El otro le contempló algo asqueado. Sabía que en la ciudadela había algunos habitantes que se negaban a matar por placer e incluso, a veces, ni siquiera por supervivencia o para alimentarse, esos pertenecían a las castas más bajas y eran vistos con desagrado por sus semejantes. Aun así, el ritual de la caza era obligatorio para todos los jóvenes; la ley es la ley, era imperioso cumplirla.
—¡Vamos, no me mires de esa forma! —exclamó Dario— No es que me de placer, pero es una cuestión biológica, mi amigo. Sobrevivir y cuidar a la familia es algo instintivo, es para eso que se nos prepara. No se pueden tener remordimientos por comer.
Absortos en el debate, no se percataron que ya habían transcurrido varias horas sin que ocurriera nada. Pronto llegaría el amanecer y tendrían que regresar, sin presas, a esperar hasta la siguiente noche.

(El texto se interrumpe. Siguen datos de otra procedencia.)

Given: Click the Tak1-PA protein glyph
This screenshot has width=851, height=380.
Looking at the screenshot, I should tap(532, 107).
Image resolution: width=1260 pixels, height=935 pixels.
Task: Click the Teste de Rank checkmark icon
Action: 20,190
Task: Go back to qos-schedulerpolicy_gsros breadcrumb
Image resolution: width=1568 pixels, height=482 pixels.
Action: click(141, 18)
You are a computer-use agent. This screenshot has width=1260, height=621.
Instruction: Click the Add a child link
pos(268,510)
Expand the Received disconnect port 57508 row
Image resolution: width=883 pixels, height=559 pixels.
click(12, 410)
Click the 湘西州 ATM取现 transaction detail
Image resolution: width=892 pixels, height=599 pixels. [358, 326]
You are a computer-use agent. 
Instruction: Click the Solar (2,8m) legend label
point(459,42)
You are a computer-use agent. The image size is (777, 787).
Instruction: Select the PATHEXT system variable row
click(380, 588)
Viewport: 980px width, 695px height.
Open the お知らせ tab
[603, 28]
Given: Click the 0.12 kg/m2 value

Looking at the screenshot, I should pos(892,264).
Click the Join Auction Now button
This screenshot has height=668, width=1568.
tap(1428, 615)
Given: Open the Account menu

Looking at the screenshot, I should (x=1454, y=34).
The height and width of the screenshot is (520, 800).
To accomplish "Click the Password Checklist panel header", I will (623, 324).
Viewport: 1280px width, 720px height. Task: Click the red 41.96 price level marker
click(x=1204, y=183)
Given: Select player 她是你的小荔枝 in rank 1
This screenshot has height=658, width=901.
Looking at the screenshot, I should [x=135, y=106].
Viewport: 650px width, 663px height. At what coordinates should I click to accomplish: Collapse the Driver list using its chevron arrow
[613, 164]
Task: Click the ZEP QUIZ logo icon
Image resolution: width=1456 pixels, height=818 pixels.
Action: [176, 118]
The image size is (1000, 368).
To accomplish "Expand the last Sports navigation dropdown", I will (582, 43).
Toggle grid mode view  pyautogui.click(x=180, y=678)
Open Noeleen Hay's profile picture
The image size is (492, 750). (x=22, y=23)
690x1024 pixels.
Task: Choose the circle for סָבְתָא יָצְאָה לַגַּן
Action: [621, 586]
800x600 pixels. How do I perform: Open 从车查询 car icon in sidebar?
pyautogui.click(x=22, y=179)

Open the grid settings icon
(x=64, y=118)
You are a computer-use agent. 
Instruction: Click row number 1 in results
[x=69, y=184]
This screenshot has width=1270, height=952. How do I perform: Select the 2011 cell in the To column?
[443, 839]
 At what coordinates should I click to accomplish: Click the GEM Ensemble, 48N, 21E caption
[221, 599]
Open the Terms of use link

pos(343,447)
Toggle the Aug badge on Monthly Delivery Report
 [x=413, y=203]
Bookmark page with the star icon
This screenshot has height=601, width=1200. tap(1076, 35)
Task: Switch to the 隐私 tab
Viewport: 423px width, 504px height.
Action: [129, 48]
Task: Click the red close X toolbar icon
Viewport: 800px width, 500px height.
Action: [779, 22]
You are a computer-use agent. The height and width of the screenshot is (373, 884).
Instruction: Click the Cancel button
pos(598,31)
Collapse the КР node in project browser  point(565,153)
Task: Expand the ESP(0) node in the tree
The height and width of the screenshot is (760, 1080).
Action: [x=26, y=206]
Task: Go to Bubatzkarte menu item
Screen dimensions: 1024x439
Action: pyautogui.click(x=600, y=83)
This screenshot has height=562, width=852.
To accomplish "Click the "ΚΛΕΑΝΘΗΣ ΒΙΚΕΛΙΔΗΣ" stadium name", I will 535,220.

Comenzaban a dar la jornada por perdida, disponiéndose a recoger sus bártulos para marcharse al punto de recogida, cuando un chasquido de las hojas diseminadas en el suelo llamó su atención. Ahí estaba el trofeo que tanto esperaban.
El animal arañaba entre la maleza en busca de alimento, con movimientos cautos e intentando ver a su alrededor para localizar el peligro acechante. Dario alzó el arma, recorriendo a la presa a través de la mirilla, esa vista que sentenciaba qué o quién podría ser destruido en un instante. Primero las patas peludas, algo macizas de la criatura; el tronco ancho, de piel paliducha; el hocico tan poco desarrollado y los ojos, que ahora le miraban.
Perplejo, el joven cazador bajó el arma y su mirada chocó con la del aterrado animal. Parecía saber lo que le esperaba, conocer la presencia de ellos desde el inicio. Pero no, eran puras imaginaciones pensar que una bestia como esa pudiese ser racional. A pesar de saberlo, vaciló unos segundos; segundos preciosos en los que la presa podría habérsele escapado, de no estar tan asustada.
No era tiempo para esas tonterías. Volvió a alzar el arma, afincando las manos, su ojo en la mira y sin pensarlo de nuevo, disparó. Después del estallido, un silencio lúgubre cubrió el sitio por un instante.
—Tranquilo, tranquilo. Esto es a lo que hemos venido —no estaba seguro si sus palabras eran un intento de calmar a su compañero o a sí mismo. Levantó la vista del cadáver, al tiempo que maldecía— ¡Estúpido humano! Me estaba mirando a los ojos, tratando de hacerme sentir culpable. Es cierto lo que decían, hay que dispararles sin apuntar.